OBJECTIVE: Rewrite all of the items below, replacing every occurrence of "GUI agent" with "interface agent" and leaving everything else unchanged.

DATA SECTION:
────────────────────────────────────────
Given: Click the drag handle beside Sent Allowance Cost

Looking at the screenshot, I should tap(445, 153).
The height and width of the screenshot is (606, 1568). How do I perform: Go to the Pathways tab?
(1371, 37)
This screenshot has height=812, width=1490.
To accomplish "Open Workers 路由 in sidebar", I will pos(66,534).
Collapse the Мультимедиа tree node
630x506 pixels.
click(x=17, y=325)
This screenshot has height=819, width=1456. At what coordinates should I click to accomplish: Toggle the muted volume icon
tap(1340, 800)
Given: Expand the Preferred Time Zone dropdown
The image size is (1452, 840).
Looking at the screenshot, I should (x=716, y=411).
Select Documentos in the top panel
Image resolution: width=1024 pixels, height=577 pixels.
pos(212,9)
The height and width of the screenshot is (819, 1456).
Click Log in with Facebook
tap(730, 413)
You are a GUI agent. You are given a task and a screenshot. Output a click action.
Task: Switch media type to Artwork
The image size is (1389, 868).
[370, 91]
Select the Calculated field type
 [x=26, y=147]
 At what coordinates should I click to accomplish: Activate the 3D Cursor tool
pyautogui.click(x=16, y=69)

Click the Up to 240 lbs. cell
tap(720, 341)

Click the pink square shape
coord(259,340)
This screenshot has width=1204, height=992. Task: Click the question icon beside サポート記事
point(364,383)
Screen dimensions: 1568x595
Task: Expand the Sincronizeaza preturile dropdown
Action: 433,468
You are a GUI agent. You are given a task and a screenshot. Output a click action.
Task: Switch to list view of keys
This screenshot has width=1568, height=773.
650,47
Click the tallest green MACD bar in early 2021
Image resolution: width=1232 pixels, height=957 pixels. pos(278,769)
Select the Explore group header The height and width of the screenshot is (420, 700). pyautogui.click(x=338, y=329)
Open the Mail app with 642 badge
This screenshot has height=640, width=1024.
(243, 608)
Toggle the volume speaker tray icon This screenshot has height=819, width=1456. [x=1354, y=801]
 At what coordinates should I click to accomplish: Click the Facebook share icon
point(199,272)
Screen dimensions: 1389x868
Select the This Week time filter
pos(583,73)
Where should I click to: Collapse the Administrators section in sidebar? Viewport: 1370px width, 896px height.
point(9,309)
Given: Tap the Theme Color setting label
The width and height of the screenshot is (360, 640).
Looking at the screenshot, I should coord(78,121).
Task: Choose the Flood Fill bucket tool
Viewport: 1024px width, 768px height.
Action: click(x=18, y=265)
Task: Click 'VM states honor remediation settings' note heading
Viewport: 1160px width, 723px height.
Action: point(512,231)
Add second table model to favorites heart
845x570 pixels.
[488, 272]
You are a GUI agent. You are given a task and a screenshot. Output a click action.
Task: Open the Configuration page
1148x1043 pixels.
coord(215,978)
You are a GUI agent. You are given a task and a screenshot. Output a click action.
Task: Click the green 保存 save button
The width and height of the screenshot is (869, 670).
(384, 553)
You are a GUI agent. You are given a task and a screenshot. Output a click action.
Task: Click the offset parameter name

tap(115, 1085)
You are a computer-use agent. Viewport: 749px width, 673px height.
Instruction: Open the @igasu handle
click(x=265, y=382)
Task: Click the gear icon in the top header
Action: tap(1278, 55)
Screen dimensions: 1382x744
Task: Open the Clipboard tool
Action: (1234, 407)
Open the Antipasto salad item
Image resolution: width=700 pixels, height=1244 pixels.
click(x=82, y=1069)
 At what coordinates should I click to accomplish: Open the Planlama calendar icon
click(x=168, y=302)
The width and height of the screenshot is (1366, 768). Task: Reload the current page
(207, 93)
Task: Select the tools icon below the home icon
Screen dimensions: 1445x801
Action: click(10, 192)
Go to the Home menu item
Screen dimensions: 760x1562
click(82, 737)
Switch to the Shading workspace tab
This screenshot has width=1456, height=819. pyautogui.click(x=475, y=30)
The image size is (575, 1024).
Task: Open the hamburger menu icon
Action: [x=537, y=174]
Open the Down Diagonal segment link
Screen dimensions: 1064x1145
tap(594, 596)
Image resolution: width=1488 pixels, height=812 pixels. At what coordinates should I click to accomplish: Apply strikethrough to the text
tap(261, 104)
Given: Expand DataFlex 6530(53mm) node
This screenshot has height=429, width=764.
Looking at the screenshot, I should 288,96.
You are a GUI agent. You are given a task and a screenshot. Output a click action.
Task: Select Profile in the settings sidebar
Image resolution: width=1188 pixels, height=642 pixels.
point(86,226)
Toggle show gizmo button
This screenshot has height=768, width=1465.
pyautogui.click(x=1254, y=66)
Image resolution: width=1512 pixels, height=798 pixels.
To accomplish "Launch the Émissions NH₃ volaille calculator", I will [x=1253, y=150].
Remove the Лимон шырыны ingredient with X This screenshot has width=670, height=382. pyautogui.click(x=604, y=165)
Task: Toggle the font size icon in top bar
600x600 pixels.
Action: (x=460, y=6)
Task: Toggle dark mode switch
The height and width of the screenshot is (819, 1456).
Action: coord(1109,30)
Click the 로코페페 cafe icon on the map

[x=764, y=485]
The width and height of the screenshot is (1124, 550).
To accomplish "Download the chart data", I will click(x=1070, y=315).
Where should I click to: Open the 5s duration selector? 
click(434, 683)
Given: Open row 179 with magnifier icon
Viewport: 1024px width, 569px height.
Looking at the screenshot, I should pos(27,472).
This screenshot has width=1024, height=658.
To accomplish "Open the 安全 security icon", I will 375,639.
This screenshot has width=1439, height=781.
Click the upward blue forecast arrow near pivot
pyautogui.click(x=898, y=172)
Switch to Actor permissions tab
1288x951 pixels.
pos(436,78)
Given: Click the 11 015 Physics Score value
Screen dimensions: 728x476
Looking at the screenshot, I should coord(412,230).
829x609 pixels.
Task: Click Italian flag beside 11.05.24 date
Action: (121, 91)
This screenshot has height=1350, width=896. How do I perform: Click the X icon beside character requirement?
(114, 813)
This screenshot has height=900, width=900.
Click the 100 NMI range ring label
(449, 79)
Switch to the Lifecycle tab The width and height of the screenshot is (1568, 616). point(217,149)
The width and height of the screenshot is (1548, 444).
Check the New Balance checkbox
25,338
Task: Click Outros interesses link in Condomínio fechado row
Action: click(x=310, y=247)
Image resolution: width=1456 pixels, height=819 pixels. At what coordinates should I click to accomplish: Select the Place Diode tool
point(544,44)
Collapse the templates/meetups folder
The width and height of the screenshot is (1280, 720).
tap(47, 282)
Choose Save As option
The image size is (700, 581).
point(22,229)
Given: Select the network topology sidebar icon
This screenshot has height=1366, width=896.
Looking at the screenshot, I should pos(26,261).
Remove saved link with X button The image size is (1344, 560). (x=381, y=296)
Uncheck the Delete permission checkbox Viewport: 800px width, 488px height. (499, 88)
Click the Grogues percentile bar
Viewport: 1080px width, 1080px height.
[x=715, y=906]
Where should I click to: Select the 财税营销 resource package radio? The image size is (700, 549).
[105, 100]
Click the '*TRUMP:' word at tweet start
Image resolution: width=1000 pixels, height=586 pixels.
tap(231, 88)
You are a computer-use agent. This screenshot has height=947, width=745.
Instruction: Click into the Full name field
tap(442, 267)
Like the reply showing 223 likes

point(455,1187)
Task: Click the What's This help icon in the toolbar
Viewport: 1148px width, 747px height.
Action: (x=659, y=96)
────────────────────────────────────────
ANSWER TO THIS TASK:
Given: Click the drag handle beside Sent Allowance Cost

Looking at the screenshot, I should tap(445, 153).
The height and width of the screenshot is (606, 1568). How do I perform: Go to the Pathways tab?
(1371, 37)
This screenshot has height=812, width=1490.
To accomplish "Open Workers 路由 in sidebar", I will pos(66,534).
Collapse the Мультимедиа tree node
630x506 pixels.
click(x=17, y=325)
This screenshot has height=819, width=1456. At what coordinates should I click to accomplish: Toggle the muted volume icon
tap(1340, 800)
Given: Expand the Preferred Time Zone dropdown
The image size is (1452, 840).
Looking at the screenshot, I should (x=716, y=411).
Select Documentos in the top panel
Image resolution: width=1024 pixels, height=577 pixels.
pos(212,9)
The height and width of the screenshot is (819, 1456).
Click Log in with Facebook
tap(730, 413)
You are a interface agent. You are given a task and a screenshot. Output a click action.
Task: Switch media type to Artwork
The image size is (1389, 868).
[370, 91]
Select the Calculated field type
 [x=26, y=147]
 At what coordinates should I click to accomplish: Activate the 3D Cursor tool
pyautogui.click(x=16, y=69)

Click the Up to 240 lbs. cell
tap(720, 341)

Click the pink square shape
coord(259,340)
This screenshot has width=1204, height=992. Task: Click the question icon beside サポート記事
point(364,383)
Screen dimensions: 1568x595
Task: Expand the Sincronizeaza preturile dropdown
Action: 433,468
You are a interface agent. You are given a task and a screenshot. Output a click action.
Task: Switch to list view of keys
This screenshot has width=1568, height=773.
650,47
Click the tallest green MACD bar in early 2021
Image resolution: width=1232 pixels, height=957 pixels. pos(278,769)
Select the Explore group header The height and width of the screenshot is (420, 700). pyautogui.click(x=338, y=329)
Open the Mail app with 642 badge
This screenshot has height=640, width=1024.
(243, 608)
Toggle the volume speaker tray icon This screenshot has height=819, width=1456. [x=1354, y=801]
 At what coordinates should I click to accomplish: Click the Facebook share icon
point(199,272)
Screen dimensions: 1389x868
Select the This Week time filter
pos(583,73)
Where should I click to: Collapse the Administrators section in sidebar? Viewport: 1370px width, 896px height.
point(9,309)
Given: Tap the Theme Color setting label
The width and height of the screenshot is (360, 640).
Looking at the screenshot, I should coord(78,121).
Task: Choose the Flood Fill bucket tool
Viewport: 1024px width, 768px height.
Action: click(x=18, y=265)
Task: Click 'VM states honor remediation settings' note heading
Viewport: 1160px width, 723px height.
Action: point(512,231)
Add second table model to favorites heart
845x570 pixels.
[488, 272]
You are a interface agent. You are given a task and a screenshot. Output a click action.
Task: Open the Configuration page
1148x1043 pixels.
coord(215,978)
You are a interface agent. You are given a task and a screenshot. Output a click action.
Task: Click the green 保存 save button
The width and height of the screenshot is (869, 670).
(384, 553)
You are a interface agent. You are given a task and a screenshot. Output a click action.
Task: Click the offset parameter name

tap(115, 1085)
You are a computer-use agent. Viewport: 749px width, 673px height.
Instruction: Open the @igasu handle
click(x=265, y=382)
Task: Click the gear icon in the top header
Action: tap(1278, 55)
Screen dimensions: 1382x744
Task: Open the Clipboard tool
Action: (1234, 407)
Open the Antipasto salad item
Image resolution: width=700 pixels, height=1244 pixels.
click(x=82, y=1069)
 At what coordinates should I click to accomplish: Open the Planlama calendar icon
click(x=168, y=302)
The width and height of the screenshot is (1366, 768). Task: Reload the current page
(207, 93)
Task: Select the tools icon below the home icon
Screen dimensions: 1445x801
Action: click(10, 192)
Go to the Home menu item
Screen dimensions: 760x1562
click(82, 737)
Switch to the Shading workspace tab
This screenshot has width=1456, height=819. pyautogui.click(x=475, y=30)
The image size is (575, 1024).
Task: Open the hamburger menu icon
Action: [x=537, y=174]
Open the Down Diagonal segment link
Screen dimensions: 1064x1145
tap(594, 596)
Image resolution: width=1488 pixels, height=812 pixels. At what coordinates should I click to accomplish: Apply strikethrough to the text
tap(261, 104)
Given: Expand DataFlex 6530(53mm) node
This screenshot has height=429, width=764.
Looking at the screenshot, I should 288,96.
You are a interface agent. You are given a task and a screenshot. Output a click action.
Task: Select Profile in the settings sidebar
Image resolution: width=1188 pixels, height=642 pixels.
point(86,226)
Toggle show gizmo button
This screenshot has height=768, width=1465.
pyautogui.click(x=1254, y=66)
Image resolution: width=1512 pixels, height=798 pixels.
To accomplish "Launch the Émissions NH₃ volaille calculator", I will [x=1253, y=150].
Remove the Лимон шырыны ingredient with X This screenshot has width=670, height=382. pyautogui.click(x=604, y=165)
Task: Toggle the font size icon in top bar
600x600 pixels.
Action: (x=460, y=6)
Task: Toggle dark mode switch
The height and width of the screenshot is (819, 1456).
Action: coord(1109,30)
Click the 로코페페 cafe icon on the map

[x=764, y=485]
The width and height of the screenshot is (1124, 550).
To accomplish "Download the chart data", I will click(x=1070, y=315).
Where should I click to: Open the 5s duration selector? 
click(434, 683)
Given: Open row 179 with magnifier icon
Viewport: 1024px width, 569px height.
Looking at the screenshot, I should pos(27,472).
This screenshot has width=1024, height=658.
To accomplish "Open the 安全 security icon", I will 375,639.
This screenshot has width=1439, height=781.
Click the upward blue forecast arrow near pivot
pyautogui.click(x=898, y=172)
Switch to Actor permissions tab
1288x951 pixels.
pos(436,78)
Given: Click the 11 015 Physics Score value
Screen dimensions: 728x476
Looking at the screenshot, I should coord(412,230).
829x609 pixels.
Task: Click Italian flag beside 11.05.24 date
Action: (121, 91)
This screenshot has height=1350, width=896. How do I perform: Click the X icon beside character requirement?
(114, 813)
This screenshot has height=900, width=900.
Click the 100 NMI range ring label
(449, 79)
Switch to the Lifecycle tab The width and height of the screenshot is (1568, 616). point(217,149)
The width and height of the screenshot is (1548, 444).
Check the New Balance checkbox
25,338
Task: Click Outros interesses link in Condomínio fechado row
Action: click(x=310, y=247)
Image resolution: width=1456 pixels, height=819 pixels. At what coordinates should I click to accomplish: Select the Place Diode tool
point(544,44)
Collapse the templates/meetups folder
The width and height of the screenshot is (1280, 720).
tap(47, 282)
Choose Save As option
The image size is (700, 581).
point(22,229)
Given: Select the network topology sidebar icon
This screenshot has height=1366, width=896.
Looking at the screenshot, I should pos(26,261).
Remove saved link with X button The image size is (1344, 560). (x=381, y=296)
Uncheck the Delete permission checkbox Viewport: 800px width, 488px height. (499, 88)
Click the Grogues percentile bar
Viewport: 1080px width, 1080px height.
[x=715, y=906]
Where should I click to: Select the 财税营销 resource package radio? The image size is (700, 549).
[105, 100]
Click the '*TRUMP:' word at tweet start
Image resolution: width=1000 pixels, height=586 pixels.
tap(231, 88)
You are a computer-use agent. This screenshot has height=947, width=745.
Instruction: Click into the Full name field
tap(442, 267)
Like the reply showing 223 likes

point(455,1187)
Task: Click the What's This help icon in the toolbar
Viewport: 1148px width, 747px height.
Action: (x=659, y=96)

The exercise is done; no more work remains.